By Ellie-Rose Davies, Content Executive at IMRG

Too often are retailers looking to improve their online performance and meet the struggle of optimising their data. This blog uncovers how historic and real-time data can be used to understand customer behaviour, grow customer trust, and personalise experiences at every customer touchpoint, including the post-purchase experience.

Identify KPIs to measure historic and real-time success

To achieve ecommerce growth, it is not advisable to depend on social media trends or assumptions alone. It is better to use KPIs to compare previous campaigns with real-time data to gain a better understanding of your performance and drive success for future campaigns. This will aid conversion rates and help to build a strong brand image.

Chris Gorman, Head of Professional Services at Esendex, reflects on the difficulty of sifting through endless amounts of data and understanding which data counts. He starts by expressing that ‘Once you have your data analytics questions, you also need to agree KPIs that you can use to measure them against.’

After collating the data, ‘you can dig deeper and uncover intelligence to establish additional sales opportunities and identify underperforming areas in the customer journey that can deliver an uptick in your product sales.’

It is important to question the data that you obtain to create ‘valuable and actionable’ results, says Chris, who recommends that ‘instead of asking how can we raise revenue?, you could ask what are the communication channels we should focus on to increase revenue while not impacting costs? or, better still, which marketing campaign from the last quarter gave us the best ROI, and how can we replicate its success?

Historic and existing campaign data can also be used beyond studying financial gains. Nicole Kivel, Managing Director, Northern E­urope, at Criteo draws to light the implications of limiting campaign measurement and analysis in this way, specifically relating to retail media.

Nicole shares that, ‘While it’s positive to see retail media budgets are increasing, a continued over-emphasis on ROAS results in the wrong assessments being made on campaign results. The most important KPI to determine success may sit outside ROAS and be focused on consideration, new-to-brand, and market share shifts.’

She recommends that ‘retailers should be informed on how best to report on these metrics to access broader funnel budgets and tap into non-ROAS campaigns.’

Provide accurate information and grow customer trust

Alongside studying campaign effectiveness and prioritising KPIs, your product and website content should be accurate, especially when customers might be alert to slight inaccuracies in attempts to protect their pockets in a cost-of-living crisis.

Charley Hackerson, Chief Revenue Officer at Botify reveals that 45% of consumers place greater trust in a brand that organically appears in top search engine results rather than one that is showcased as a sponsored or paid advertisement.’

‘Furthermore, 59% of consumers agree that their experience on a brand’s website significantly contributes to their trust in that brand.
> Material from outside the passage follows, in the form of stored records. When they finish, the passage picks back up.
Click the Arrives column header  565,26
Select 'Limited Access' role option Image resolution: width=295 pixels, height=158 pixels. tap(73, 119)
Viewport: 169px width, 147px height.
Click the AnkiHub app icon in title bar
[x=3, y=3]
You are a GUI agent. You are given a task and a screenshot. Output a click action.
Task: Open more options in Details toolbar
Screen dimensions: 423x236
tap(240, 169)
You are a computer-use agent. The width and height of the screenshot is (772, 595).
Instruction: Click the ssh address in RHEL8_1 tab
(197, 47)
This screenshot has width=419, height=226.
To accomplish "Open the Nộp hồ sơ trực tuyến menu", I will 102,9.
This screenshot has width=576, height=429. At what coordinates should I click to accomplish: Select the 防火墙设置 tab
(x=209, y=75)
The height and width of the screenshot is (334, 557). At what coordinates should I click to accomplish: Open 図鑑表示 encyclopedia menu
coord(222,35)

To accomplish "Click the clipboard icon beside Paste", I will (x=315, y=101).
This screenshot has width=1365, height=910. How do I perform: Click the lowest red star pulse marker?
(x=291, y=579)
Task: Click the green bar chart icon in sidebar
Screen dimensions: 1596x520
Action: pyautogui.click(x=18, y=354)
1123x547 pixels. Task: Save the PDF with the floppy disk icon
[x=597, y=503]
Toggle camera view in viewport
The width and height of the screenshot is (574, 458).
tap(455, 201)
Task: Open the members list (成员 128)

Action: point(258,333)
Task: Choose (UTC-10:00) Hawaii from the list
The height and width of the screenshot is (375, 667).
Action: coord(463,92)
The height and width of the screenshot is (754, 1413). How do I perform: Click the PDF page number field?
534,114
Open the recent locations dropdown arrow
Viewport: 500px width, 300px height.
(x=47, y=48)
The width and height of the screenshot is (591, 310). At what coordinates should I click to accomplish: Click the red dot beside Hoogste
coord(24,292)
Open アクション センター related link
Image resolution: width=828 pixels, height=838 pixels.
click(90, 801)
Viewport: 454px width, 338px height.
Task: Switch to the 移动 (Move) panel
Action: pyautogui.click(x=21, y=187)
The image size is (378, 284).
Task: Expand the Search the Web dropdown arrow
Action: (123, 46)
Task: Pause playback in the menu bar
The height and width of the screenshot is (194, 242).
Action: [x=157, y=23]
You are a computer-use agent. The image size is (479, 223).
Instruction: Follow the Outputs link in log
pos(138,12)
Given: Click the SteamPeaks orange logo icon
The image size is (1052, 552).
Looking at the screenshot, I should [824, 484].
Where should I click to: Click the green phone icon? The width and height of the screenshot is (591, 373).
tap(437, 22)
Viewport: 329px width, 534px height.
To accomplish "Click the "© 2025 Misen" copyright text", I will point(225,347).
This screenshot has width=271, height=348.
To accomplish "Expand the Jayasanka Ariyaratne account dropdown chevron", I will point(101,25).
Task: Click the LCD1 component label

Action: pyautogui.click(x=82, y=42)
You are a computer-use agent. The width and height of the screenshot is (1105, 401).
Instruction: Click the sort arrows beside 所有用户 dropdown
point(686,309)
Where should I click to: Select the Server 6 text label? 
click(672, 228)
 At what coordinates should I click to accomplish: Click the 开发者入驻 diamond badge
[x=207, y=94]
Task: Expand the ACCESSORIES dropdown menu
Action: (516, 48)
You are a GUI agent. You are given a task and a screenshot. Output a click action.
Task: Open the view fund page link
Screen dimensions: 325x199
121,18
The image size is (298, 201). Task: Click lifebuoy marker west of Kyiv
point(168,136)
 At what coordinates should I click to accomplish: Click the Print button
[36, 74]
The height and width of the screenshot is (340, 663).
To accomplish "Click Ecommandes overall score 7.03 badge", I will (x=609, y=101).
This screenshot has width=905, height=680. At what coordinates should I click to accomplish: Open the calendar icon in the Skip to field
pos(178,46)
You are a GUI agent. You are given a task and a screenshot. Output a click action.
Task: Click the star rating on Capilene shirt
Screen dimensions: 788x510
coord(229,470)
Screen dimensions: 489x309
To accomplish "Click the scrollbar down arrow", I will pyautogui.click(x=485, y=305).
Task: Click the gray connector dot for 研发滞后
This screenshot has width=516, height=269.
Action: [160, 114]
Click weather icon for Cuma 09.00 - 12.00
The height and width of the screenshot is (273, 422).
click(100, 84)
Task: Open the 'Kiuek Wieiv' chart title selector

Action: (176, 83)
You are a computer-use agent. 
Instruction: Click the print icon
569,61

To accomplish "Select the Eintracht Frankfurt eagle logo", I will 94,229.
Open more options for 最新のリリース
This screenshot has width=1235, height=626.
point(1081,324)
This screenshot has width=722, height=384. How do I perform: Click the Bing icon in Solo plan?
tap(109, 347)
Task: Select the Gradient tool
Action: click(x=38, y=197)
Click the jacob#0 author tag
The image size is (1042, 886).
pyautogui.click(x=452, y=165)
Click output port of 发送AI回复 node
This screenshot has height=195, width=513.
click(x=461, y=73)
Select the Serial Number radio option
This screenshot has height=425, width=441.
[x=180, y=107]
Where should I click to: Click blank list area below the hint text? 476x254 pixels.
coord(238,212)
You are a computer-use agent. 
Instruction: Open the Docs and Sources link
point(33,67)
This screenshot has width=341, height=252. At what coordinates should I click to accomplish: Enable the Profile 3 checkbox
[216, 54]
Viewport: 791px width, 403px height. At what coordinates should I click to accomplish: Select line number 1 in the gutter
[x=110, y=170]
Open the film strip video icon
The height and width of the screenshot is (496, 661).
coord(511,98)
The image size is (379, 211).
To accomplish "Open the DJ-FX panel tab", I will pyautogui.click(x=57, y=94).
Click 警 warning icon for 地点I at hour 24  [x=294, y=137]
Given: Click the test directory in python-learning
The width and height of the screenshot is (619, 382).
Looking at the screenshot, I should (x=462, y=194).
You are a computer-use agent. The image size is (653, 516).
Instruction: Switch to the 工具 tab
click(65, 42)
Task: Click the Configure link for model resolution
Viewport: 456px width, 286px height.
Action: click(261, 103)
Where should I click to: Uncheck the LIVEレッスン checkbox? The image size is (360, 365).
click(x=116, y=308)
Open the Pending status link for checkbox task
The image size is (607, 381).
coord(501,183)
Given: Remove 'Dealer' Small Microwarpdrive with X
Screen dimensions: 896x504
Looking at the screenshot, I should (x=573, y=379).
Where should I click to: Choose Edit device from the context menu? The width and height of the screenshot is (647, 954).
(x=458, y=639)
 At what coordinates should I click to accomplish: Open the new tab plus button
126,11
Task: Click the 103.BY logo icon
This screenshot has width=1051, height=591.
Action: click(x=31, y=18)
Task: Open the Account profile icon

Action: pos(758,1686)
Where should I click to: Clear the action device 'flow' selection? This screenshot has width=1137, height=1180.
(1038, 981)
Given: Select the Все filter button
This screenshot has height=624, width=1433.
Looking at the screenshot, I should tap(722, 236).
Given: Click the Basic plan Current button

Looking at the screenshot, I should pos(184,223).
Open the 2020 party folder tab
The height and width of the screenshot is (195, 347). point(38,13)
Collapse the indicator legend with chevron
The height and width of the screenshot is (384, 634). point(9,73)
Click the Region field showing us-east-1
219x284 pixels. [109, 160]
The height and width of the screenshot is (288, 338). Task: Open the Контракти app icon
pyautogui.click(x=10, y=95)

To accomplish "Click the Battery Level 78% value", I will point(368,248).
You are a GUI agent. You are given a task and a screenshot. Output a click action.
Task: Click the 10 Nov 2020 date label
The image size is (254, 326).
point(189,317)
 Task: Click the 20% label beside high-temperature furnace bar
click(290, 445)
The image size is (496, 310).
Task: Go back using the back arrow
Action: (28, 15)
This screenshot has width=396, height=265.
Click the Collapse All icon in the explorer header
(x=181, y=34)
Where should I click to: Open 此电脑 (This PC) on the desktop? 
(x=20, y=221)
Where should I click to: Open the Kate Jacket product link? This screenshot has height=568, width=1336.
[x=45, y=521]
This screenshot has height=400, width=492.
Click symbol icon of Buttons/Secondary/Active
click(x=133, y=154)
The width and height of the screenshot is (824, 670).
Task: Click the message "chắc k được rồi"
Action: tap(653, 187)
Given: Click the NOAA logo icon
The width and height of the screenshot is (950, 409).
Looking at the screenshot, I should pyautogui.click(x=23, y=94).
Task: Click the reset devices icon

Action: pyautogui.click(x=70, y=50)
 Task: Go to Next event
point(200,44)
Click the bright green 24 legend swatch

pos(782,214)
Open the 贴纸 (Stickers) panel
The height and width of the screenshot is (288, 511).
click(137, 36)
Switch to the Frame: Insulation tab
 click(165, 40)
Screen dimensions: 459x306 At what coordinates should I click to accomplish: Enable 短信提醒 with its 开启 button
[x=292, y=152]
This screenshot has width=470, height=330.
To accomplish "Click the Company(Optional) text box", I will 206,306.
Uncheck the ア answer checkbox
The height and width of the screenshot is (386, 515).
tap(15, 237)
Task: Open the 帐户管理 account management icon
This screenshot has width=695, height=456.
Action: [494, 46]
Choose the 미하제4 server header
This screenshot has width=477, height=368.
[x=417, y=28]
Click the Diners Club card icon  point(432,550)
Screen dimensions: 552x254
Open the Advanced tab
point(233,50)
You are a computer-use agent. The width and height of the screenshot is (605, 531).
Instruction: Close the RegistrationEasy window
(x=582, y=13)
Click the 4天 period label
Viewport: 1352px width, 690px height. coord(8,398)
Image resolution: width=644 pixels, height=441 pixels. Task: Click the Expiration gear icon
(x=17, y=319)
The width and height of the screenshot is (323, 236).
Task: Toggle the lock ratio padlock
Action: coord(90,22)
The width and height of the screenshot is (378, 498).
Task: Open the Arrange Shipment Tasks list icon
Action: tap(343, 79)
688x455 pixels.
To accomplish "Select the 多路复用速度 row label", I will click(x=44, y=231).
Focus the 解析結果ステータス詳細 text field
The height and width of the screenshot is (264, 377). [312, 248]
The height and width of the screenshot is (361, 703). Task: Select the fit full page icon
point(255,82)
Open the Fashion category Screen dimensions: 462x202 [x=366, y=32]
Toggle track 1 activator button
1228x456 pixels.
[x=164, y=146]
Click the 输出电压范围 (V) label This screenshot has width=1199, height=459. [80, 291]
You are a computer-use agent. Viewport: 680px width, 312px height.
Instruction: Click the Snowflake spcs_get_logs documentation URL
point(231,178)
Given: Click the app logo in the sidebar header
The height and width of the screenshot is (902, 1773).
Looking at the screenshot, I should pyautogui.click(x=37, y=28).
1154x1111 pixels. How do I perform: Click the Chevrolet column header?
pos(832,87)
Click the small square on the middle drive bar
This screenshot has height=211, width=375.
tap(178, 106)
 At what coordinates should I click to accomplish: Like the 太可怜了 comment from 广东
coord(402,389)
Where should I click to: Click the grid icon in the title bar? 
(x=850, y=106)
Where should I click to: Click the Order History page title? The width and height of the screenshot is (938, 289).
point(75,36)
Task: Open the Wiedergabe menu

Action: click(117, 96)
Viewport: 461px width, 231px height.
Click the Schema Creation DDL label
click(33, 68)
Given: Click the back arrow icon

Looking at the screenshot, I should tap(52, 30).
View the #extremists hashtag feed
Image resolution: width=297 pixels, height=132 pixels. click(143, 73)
Retailers must heed these data-driven insights to solidify their brand authority and create long lasting relationships with customers.’

In following this advice, and ‘avoiding common pitfalls such as inaccurate content on webpages, long page load times and hard to navigate sites, retailers can effectively harness the power of data to drive online sales and foster unwavering customer trust’, says Charley.

Inaccurate content on areas such as product pages can be detrimental to online sales. Carla El Gawly, Retail Strategy & Partnerships Director EMEA at Salsify reinforces this; ‘Salsify’s Consumer Research 2023 revealed that 55% of global consumers wouldn’t purchase a product online due to bad, incomplete or inconsistent product information.’

Carla says, ‘Brands and retailers need to optimise product content, and collect, store, and analyse data in one central place so they can identify errors in milliseconds.’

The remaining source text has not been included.